_Text shown_:
Why It MattersThe Realms Beyond the Sword Coast
The significance of these two books has less to do with any single mechanic and more to do with where Wizards chose to point its attention. Since the start of 5th edition, official Forgotten Realms material has overwhelmingly orbited the Sword Coast — Waterdeep, Baldur's Gate, the Sword Coast itself — reflecting both nostalgia for those locations and their visibility through Baldur's Gate 3 and other adaptations. That concentration left large, historically important parts of Faerûn — Calimshan's desert empires, the fey-touched Moonshae Isles, the frontier Dalelands — without a comparable level of official 5e-era detail.
Adventures in Faerûn and Heroes of Faerûn are the first serious official attempt in the 5e era to correct that imbalance, and the underlying design philosophy — heavy regional lore in a dedicated sourcebook rather than folded into the slimmer 2024 core rulebooks — signals how Wizards intends to keep supporting the setting going forward: lean core rules, richer flavor concentrated in setting-specific supplements. For a world that began as one boy's private daydream and now anchors one of the best-selling RPGs in history, that's a deliberate, if imperfect, act of stewardship.

_Tasks and exercises_:
1 > From the passage on Forgotten Realms sourcebooks, list the parts of Faerûn that it says lacked comparable official 5e-era detail.
2 > Answer these from the passage on Forgotten Realms sourcebooks:
(a) Which two books does it call the first serious official attempt in the 5e era to correct the imbalance?
(b) Which game does it name as one source of the Sword Coast locations' visibility?
(c) Where does it say the heavy regional lore is placed, rather than in the slimmer 2024 core rulebooks?
3 > Please take the passage on Forgotten Realms sourcebooks further, picking up after its last sentence.

_Dataset excerpts_:
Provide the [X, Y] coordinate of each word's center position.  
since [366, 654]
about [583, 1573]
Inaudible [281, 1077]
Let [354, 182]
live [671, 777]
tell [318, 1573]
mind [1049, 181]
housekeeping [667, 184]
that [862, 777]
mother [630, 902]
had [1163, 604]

_Written answers_:
1 > Calimshan, the Moonshae Isles, the Dalelands

2 >
(a) Adventures in Faerûn and Heroes of Faerûn
(b) Baldur's Gate 3
(c) In a dedicated sourcebook

3 >
What Comes NextWhat 1501 DR Sets Up
The choice of 1501 DR as the new default starting point for 5e's 2024 revision gives Wizards nine years of narrative distance from the events of Baldur's Gate 3 and the recent Sword Coast adventures — enough room to launch new stories without contradicting them, and enough ambiguity that no single catastrophe or coronation has yet been assigned to fill the gap. That's a deliberate blank space, and how it gets filled will likely define the next several years of official Realms material.
In the near term, expect the uneven regional coverage in Adventures in Faerûn to become the template Wizards revisits rather than abandons: Calimshan and the Moonshae Isles are now, for the first time in over three decades, back in active canon circulation, even if this round of material treats them lightly. A thin first pass is still a first pass — it creates the foundation a future, more focused sourcebook on either region could build from.
The lasting story here isn't really about game mechanics. It's about a fictional world outliving every real-world hand that has touched it — Greenwood's original boxes of maps, TSR's $5,000 purchase, Wizards' acquisition of TSR in 1997, and now a 2024-rules revision six decades removed from a Toronto child's bedroom. Few campaign settings get to prove their durability this many times over.